● Saved data entries
────────

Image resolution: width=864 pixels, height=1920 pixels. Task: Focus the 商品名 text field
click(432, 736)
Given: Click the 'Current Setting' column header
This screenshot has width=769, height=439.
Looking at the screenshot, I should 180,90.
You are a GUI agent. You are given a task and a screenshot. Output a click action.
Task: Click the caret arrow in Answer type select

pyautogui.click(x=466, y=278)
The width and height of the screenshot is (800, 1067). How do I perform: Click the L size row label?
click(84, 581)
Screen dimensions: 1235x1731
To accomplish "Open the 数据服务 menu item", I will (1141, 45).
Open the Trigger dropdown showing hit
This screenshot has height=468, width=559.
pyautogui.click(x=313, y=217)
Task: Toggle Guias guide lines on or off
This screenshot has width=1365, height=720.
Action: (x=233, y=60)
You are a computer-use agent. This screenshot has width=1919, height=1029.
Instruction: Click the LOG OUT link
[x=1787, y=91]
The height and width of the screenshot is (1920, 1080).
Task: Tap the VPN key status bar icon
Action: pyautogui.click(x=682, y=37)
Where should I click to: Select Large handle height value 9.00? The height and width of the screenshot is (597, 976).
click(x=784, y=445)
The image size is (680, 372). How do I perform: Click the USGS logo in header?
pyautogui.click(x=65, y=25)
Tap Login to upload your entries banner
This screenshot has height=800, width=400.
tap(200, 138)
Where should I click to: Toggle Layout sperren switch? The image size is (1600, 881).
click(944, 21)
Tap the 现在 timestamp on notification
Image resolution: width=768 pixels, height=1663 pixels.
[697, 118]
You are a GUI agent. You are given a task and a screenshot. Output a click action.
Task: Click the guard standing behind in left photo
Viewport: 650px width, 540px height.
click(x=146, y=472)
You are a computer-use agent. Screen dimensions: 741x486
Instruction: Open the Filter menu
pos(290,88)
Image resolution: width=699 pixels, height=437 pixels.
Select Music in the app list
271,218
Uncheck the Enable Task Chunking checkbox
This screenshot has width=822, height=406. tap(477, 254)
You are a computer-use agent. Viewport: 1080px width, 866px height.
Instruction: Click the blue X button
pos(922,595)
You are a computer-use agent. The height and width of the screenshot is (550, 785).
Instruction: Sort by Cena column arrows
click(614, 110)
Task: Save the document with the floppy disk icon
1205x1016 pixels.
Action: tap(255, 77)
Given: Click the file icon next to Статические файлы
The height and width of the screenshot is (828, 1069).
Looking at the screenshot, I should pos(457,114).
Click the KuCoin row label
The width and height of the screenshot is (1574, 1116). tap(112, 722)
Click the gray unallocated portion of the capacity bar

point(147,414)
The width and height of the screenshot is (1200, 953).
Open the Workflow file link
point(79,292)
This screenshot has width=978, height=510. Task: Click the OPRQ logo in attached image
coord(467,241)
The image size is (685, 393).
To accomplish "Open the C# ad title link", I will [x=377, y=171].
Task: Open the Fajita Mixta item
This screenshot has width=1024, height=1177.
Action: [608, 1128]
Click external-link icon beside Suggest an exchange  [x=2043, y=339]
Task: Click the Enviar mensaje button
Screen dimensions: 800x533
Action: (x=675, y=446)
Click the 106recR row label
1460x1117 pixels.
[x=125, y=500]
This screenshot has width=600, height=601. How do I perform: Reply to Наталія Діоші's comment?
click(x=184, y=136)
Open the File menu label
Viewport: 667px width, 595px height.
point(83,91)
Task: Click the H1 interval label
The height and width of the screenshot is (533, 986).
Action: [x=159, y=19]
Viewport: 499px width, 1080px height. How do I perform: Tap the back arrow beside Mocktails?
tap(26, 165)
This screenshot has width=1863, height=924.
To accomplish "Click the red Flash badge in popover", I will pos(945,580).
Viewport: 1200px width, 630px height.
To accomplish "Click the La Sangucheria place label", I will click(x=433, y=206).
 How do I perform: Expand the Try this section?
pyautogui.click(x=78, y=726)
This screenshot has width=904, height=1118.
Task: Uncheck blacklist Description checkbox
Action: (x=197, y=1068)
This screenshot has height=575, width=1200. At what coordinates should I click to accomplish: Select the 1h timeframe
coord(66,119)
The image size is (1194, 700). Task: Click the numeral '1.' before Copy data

────────

● Your instructions
When a line above includes the word "item", please list that line.

● Result of the task
To accomplish "Open the 数据服务 menu item", I will (1141, 45).
Task: Open the Fajita Mixta item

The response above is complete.